During Pacquiao's heyday, Ramos met with boxing luminaries, ranging from big-time promoters like Bob Arum and Oscar De La Hoya to cable giants such as HBO and Showtime.
Eventually, he assumed the role of an adviser, a position that he continues to hold until this very day as chief executive officer of the MPBL but also of the influential MP Promotions, the boxing arm of Pacquiao.
Ramos runs the affairs of MP Promotions with American dealmaker Sean Gibbons, who has expedited the world title opportunities of countless Filipino boxers, including Marlon Tapales.
Through the years, Pacquiao's organizational skills have evolved from sheer confusion to what Ramos describes as "organized chaos."
"But now, we are trying to organize it even more," he said.
Proof that they have been quite successful is the fact that the MPBL has survived and looks poised to prosper.

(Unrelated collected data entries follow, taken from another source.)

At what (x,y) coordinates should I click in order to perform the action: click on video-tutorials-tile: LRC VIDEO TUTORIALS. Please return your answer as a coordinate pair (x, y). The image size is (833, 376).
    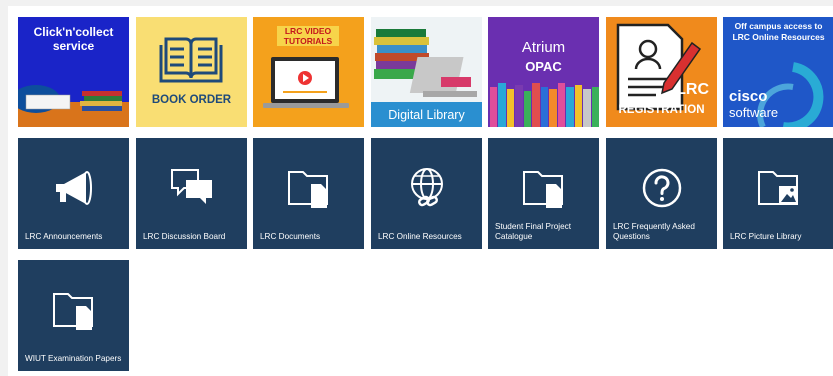
    Looking at the image, I should click on (308, 72).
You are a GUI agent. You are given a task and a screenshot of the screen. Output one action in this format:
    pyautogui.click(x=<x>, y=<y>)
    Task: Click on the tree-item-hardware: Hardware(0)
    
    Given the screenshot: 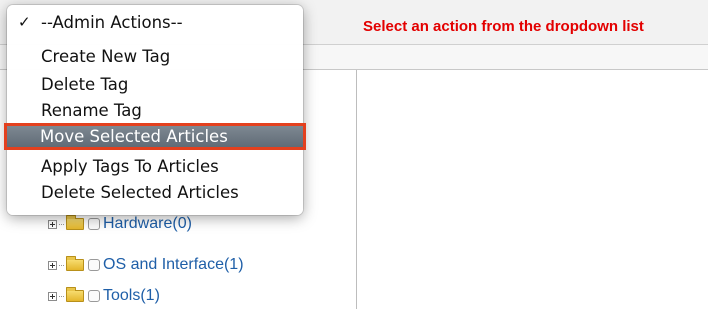 What is the action you would take?
    pyautogui.click(x=120, y=224)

In the future, Ramos would like the MPBL to become a league that will join the ranks of other high-profile leagues that play a minimum of 40 games a season, excluding the playoffs.

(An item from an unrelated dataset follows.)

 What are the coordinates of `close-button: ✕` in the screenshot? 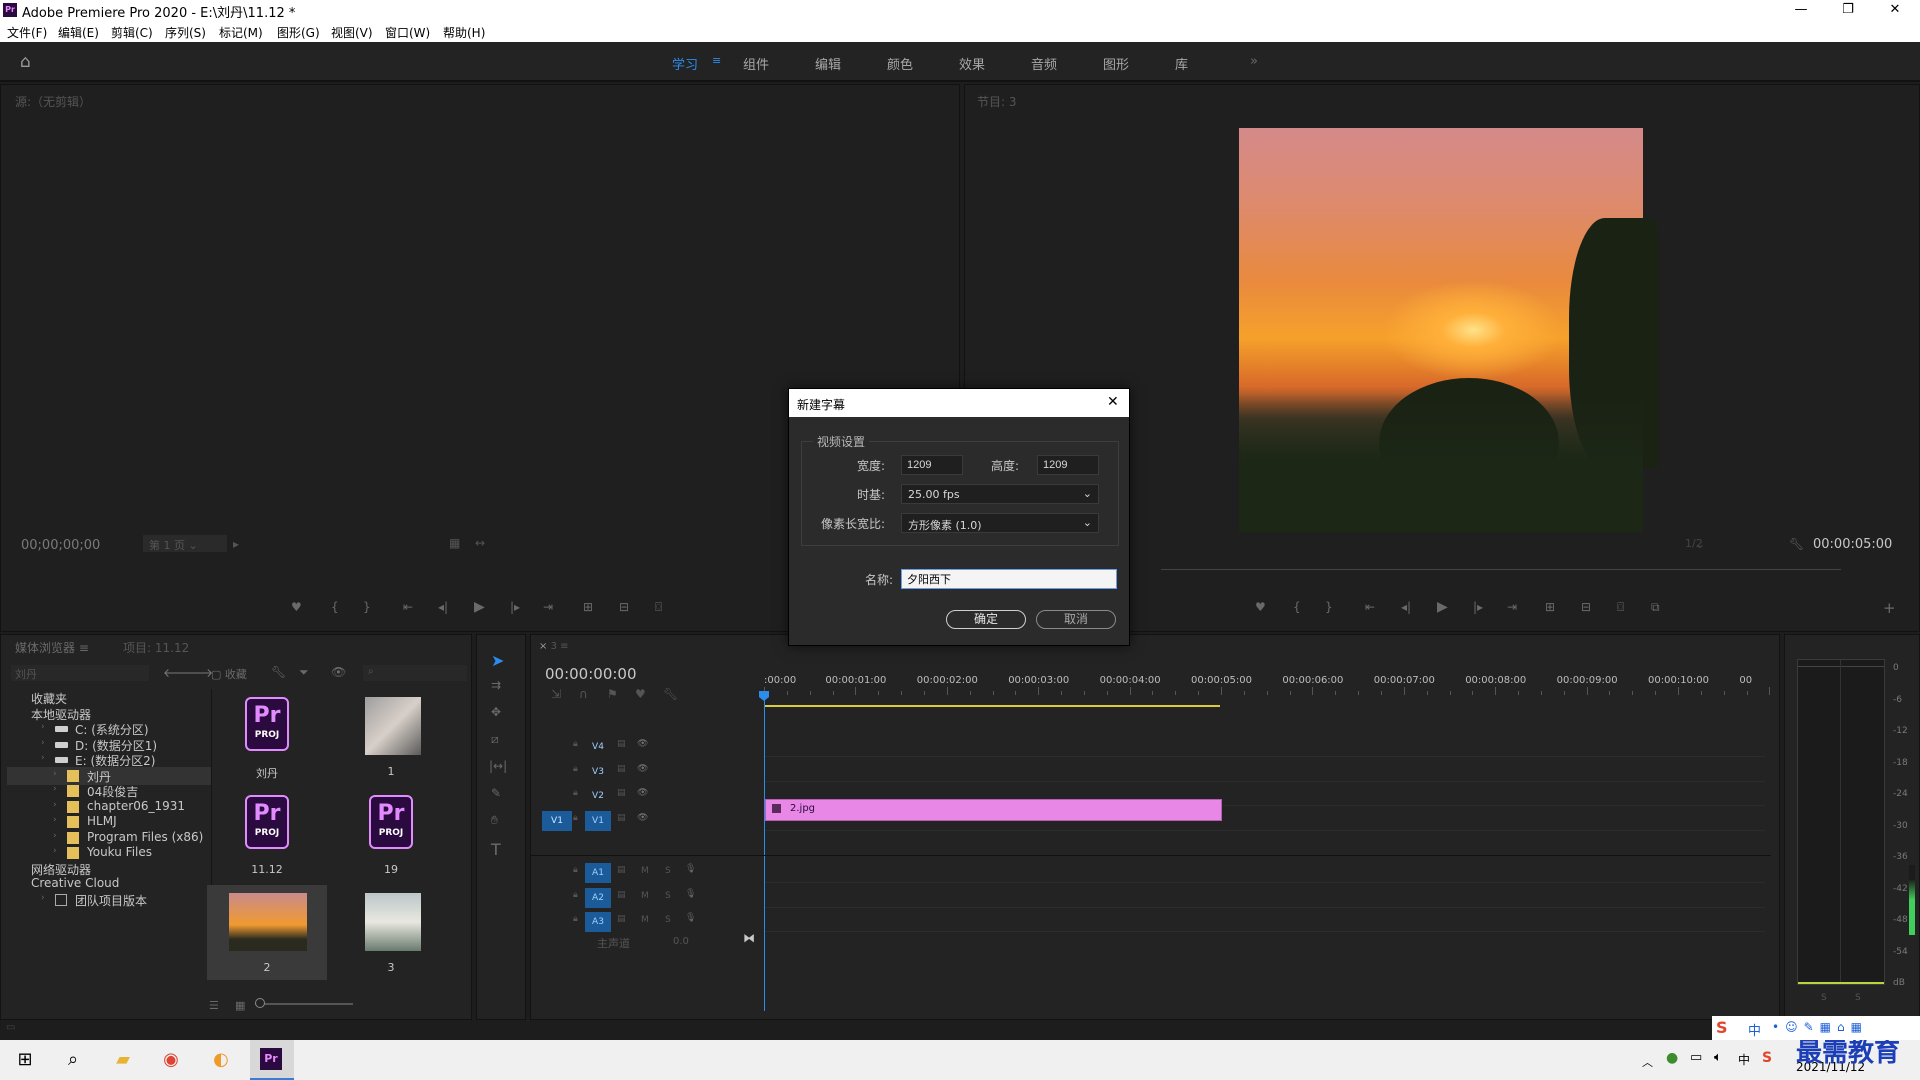 It's located at (1895, 10).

This early, the plan is to hold between 40 to 45 games with games being played six days a week.
"We will split the venue with two games each."
Pacquiao, noted Ramos, is not afraid to take risks, an attitude that was evident during his fighting days and something that proved crucial in his success in and out of the ring.
"We are innovating and thinking outside the box but the mission is to bring sports closer to the people because things are a lot different now."
In the pipeline for Ramos, with blessings from Pacquiao, is a grassroots boxing tournament which he calls "League of Destiny."
"The boss already has Blow-By-Blow, which is professional, so we are doing this for the amateurs," said Ramos, his face glowing with excitement.
"It's going to be a Karate Kid-style competition and we have discussed this with amateur boxing officials."
Then, there's a 3×3 tournament for kids that will be played right at the center of town of a city or municipality in the country.
Almost all of these are suggestions made by Pacquiao himself, according to Ramos, insisting that despite what people say about the eight-division champion, "he is a genius in his own right."
But still, there are ideas that have been turned down.
Unlike before when his word was the law, Pacquiao now tends to lend an ear to suggestions and advice coming from his inner circle.
"He has matured and he listens a lot," Ramos said.
And this is mainly the reason why Ramos is also oozing with excitement over the prospects of embarking on another project, knowing all too well that Pacquiao has got his back.
When the interview was over, Ramos bid the scribe goodbye before doing a fist bump, wishing him well and looking forward to another meeting between them in Tokyo a day after Christmas for the Tapales fight.
Ramos had still one thing left to do while this companion had to report for desk work.
By the time they parted ways, the pizza had gone cold and the greens were left untouched.